Stored records
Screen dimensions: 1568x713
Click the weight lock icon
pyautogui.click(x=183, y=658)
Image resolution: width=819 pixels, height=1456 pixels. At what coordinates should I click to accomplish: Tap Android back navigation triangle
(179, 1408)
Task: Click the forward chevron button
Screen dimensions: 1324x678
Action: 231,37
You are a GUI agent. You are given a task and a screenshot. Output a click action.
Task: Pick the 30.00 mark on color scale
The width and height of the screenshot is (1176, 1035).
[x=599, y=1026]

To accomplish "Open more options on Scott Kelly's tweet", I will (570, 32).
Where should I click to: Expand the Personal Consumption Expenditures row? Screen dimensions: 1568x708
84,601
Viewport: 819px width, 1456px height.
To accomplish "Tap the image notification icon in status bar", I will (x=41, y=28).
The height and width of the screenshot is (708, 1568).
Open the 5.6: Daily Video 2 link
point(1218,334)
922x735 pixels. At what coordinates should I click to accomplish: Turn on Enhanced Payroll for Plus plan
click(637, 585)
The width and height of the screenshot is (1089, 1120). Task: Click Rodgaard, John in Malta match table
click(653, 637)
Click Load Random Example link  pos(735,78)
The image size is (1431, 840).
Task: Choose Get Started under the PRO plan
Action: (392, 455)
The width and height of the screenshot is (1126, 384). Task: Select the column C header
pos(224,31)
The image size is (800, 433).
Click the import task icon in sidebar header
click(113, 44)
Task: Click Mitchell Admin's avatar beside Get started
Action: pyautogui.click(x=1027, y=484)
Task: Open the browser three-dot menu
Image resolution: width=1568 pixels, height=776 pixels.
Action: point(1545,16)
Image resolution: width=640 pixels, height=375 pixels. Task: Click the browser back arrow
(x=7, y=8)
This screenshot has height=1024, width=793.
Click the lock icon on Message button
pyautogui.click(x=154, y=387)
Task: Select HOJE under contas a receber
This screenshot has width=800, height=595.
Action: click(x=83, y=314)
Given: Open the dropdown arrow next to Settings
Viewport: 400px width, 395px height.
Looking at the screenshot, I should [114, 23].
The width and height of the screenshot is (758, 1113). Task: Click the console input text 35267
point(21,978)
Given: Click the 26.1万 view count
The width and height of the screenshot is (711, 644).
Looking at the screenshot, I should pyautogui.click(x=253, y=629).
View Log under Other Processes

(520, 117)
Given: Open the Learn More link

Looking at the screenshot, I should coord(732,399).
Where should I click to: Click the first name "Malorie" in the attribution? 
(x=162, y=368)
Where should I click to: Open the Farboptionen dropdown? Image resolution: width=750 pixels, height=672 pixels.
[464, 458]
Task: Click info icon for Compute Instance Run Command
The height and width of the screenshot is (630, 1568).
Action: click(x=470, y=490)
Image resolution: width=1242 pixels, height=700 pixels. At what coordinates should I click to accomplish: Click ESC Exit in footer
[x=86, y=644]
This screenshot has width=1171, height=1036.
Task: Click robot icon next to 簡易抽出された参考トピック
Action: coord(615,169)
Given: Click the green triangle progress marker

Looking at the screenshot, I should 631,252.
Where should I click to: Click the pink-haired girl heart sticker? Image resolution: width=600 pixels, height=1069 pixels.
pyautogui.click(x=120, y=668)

> Required action:
Whatever appears in the records must be returned exactly.

> Solution to this problem:
Screen dimensions: 1568x713
Click the weight lock icon
pyautogui.click(x=183, y=658)
Image resolution: width=819 pixels, height=1456 pixels. At what coordinates should I click to accomplish: Tap Android back navigation triangle
(179, 1408)
Task: Click the forward chevron button
Screen dimensions: 1324x678
Action: 231,37
You are a GUI agent. You are given a task and a screenshot. Output a click action.
Task: Pick the 30.00 mark on color scale
The width and height of the screenshot is (1176, 1035).
[x=599, y=1026]

To accomplish "Open more options on Scott Kelly's tweet", I will (570, 32).
Where should I click to: Expand the Personal Consumption Expenditures row? Screen dimensions: 1568x708
84,601
Viewport: 819px width, 1456px height.
To accomplish "Tap the image notification icon in status bar", I will (x=41, y=28).
The height and width of the screenshot is (708, 1568).
Open the 5.6: Daily Video 2 link
point(1218,334)
922x735 pixels. At what coordinates should I click to accomplish: Turn on Enhanced Payroll for Plus plan
click(637, 585)
The width and height of the screenshot is (1089, 1120). Task: Click Rodgaard, John in Malta match table
click(653, 637)
Click Load Random Example link  pos(735,78)
The image size is (1431, 840).
Task: Choose Get Started under the PRO plan
Action: (392, 455)
The width and height of the screenshot is (1126, 384). Task: Select the column C header
pos(224,31)
The image size is (800, 433).
Click the import task icon in sidebar header
click(113, 44)
Task: Click Mitchell Admin's avatar beside Get started
Action: pyautogui.click(x=1027, y=484)
Task: Open the browser three-dot menu
Image resolution: width=1568 pixels, height=776 pixels.
Action: point(1545,16)
Image resolution: width=640 pixels, height=375 pixels. Task: Click the browser back arrow
(x=7, y=8)
This screenshot has height=1024, width=793.
Click the lock icon on Message button
pyautogui.click(x=154, y=387)
Task: Select HOJE under contas a receber
This screenshot has width=800, height=595.
Action: click(x=83, y=314)
Given: Open the dropdown arrow next to Settings
Viewport: 400px width, 395px height.
Looking at the screenshot, I should [114, 23].
The width and height of the screenshot is (758, 1113). Task: Click the console input text 35267
point(21,978)
Given: Click the 26.1万 view count
The width and height of the screenshot is (711, 644).
Looking at the screenshot, I should pyautogui.click(x=253, y=629).
View Log under Other Processes

(520, 117)
Given: Open the Learn More link

Looking at the screenshot, I should coord(732,399).
Where should I click to: Click the first name "Malorie" in the attribution? 
(x=162, y=368)
Where should I click to: Open the Farboptionen dropdown? Image resolution: width=750 pixels, height=672 pixels.
[464, 458]
Task: Click info icon for Compute Instance Run Command
The height and width of the screenshot is (630, 1568).
Action: click(x=470, y=490)
Image resolution: width=1242 pixels, height=700 pixels. At what coordinates should I click to accomplish: Click ESC Exit in footer
[x=86, y=644]
This screenshot has width=1171, height=1036.
Task: Click robot icon next to 簡易抽出された参考トピック
Action: coord(615,169)
Given: Click the green triangle progress marker

Looking at the screenshot, I should 631,252.
Where should I click to: Click the pink-haired girl heart sticker? Image resolution: width=600 pixels, height=1069 pixels.
pyautogui.click(x=120, y=668)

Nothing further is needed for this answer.